WHAT IS BEING ASKED
Whenever a line in the entries below contains "computer", copy that line.

_____

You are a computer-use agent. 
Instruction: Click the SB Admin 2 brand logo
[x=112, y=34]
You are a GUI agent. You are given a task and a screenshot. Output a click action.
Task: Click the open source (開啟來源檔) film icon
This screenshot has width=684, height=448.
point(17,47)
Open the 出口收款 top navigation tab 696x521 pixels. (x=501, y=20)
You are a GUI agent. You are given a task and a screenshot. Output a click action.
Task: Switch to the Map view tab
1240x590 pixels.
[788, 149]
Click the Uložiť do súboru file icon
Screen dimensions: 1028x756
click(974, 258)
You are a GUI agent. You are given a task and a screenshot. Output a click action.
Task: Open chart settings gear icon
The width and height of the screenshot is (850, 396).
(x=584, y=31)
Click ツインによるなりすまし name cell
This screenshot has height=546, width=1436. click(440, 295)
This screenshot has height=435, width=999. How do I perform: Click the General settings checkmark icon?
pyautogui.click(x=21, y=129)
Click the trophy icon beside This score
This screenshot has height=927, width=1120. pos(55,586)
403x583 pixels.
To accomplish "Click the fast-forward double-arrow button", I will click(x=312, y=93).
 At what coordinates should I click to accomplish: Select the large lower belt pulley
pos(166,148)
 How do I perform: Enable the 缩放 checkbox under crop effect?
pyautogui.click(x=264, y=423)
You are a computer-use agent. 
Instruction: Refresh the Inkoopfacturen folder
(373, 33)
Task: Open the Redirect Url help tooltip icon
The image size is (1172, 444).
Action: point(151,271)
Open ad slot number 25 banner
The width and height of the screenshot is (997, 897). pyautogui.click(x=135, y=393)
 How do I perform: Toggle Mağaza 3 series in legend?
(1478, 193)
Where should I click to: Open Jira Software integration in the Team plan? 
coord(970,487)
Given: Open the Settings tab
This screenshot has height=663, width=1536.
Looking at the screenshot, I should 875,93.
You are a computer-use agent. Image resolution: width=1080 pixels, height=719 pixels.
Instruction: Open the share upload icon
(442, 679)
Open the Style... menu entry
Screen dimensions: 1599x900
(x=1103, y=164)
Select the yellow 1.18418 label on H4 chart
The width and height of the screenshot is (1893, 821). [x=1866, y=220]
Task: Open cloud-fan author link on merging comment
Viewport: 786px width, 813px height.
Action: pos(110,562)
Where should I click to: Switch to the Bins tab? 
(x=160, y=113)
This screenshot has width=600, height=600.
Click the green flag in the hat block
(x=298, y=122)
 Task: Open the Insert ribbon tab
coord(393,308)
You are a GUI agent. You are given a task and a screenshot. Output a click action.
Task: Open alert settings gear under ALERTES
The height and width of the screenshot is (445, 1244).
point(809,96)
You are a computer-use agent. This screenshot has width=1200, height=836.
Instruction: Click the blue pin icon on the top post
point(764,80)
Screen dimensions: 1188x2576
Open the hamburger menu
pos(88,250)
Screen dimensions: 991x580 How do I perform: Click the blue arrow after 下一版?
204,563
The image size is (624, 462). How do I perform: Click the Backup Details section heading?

_____

TASK RESPONSE
You are a computer-use agent. 
You are a computer-use agent. 
You are a computer-use agent. Image resolution: width=1080 pixels, height=719 pixels.
You are a computer-use agent. This screenshot has width=1200, height=836.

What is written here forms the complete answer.